#### A run of items
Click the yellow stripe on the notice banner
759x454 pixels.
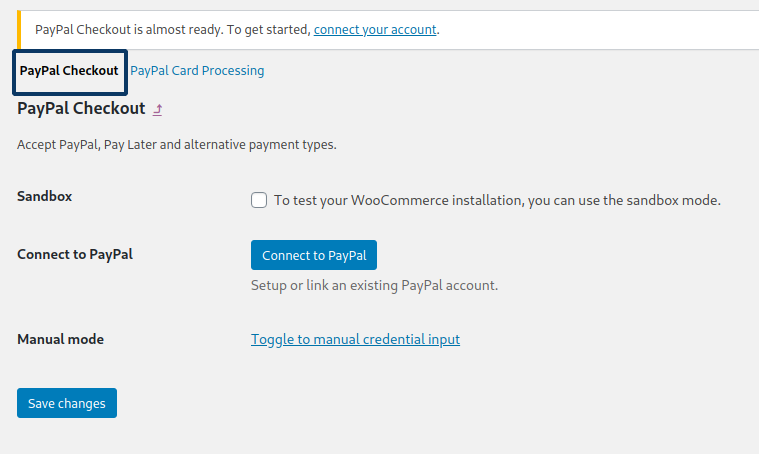point(19,29)
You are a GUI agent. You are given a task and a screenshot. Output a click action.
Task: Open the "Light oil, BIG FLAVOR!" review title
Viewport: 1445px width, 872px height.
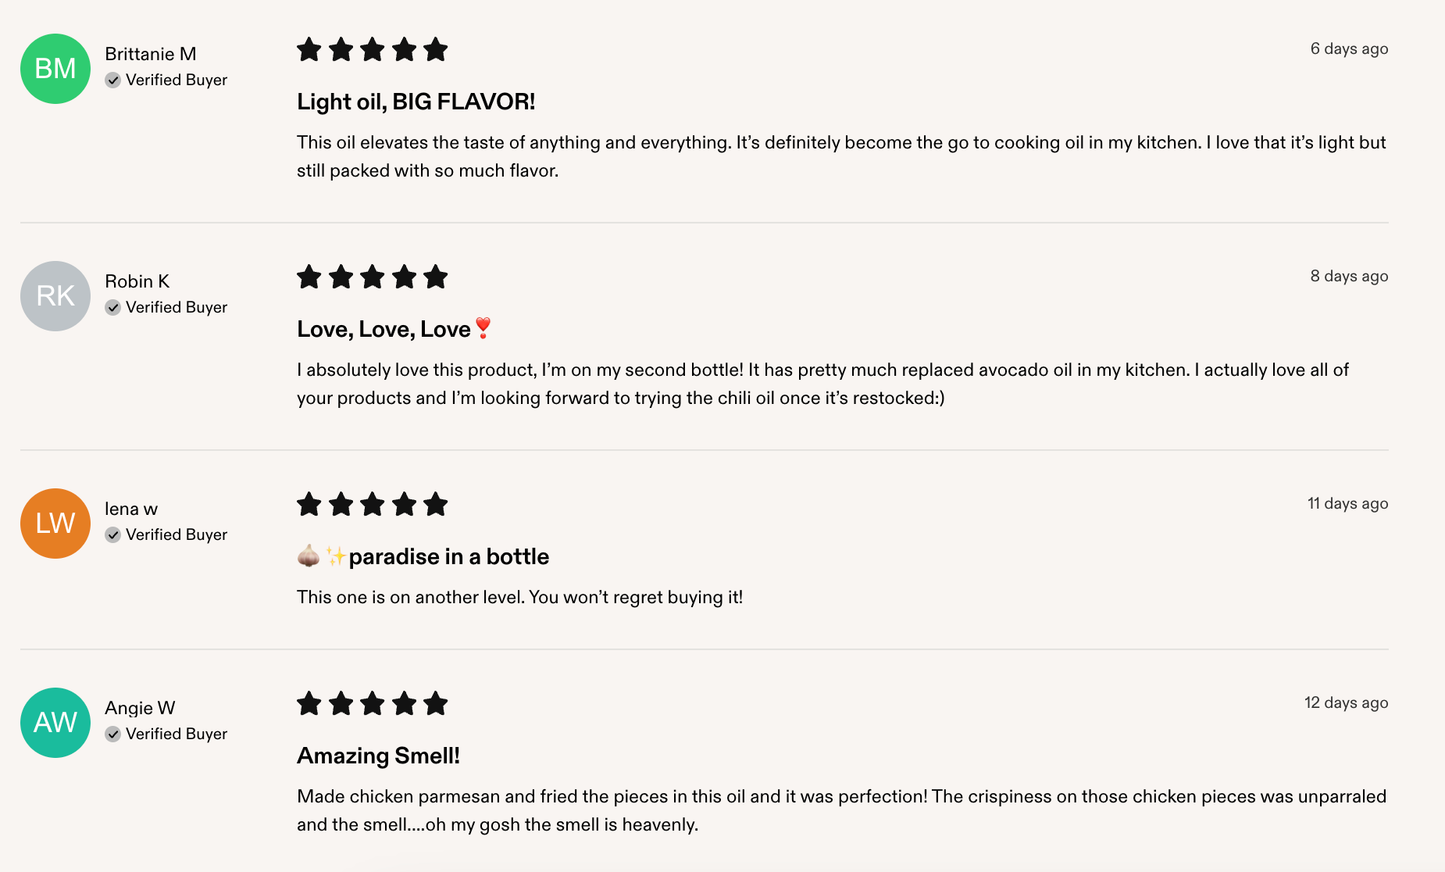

#### GOAL OF THE EXERCISE
Rewrite all the lines of the items above as a numbered list, omitting any blank lines and leaving out the pictures.

#### EXPECTED ANSWER
1. Click the yellow stripe on the notice banner
2. 759x454 pixels.
3. point(19,29)
4. You are a GUI agent. You are given a task and a screenshot. Output a click action.
5. Task: Open the "Light oil, BIG FLAVOR!" review title
6. Viewport: 1445px width, 872px height.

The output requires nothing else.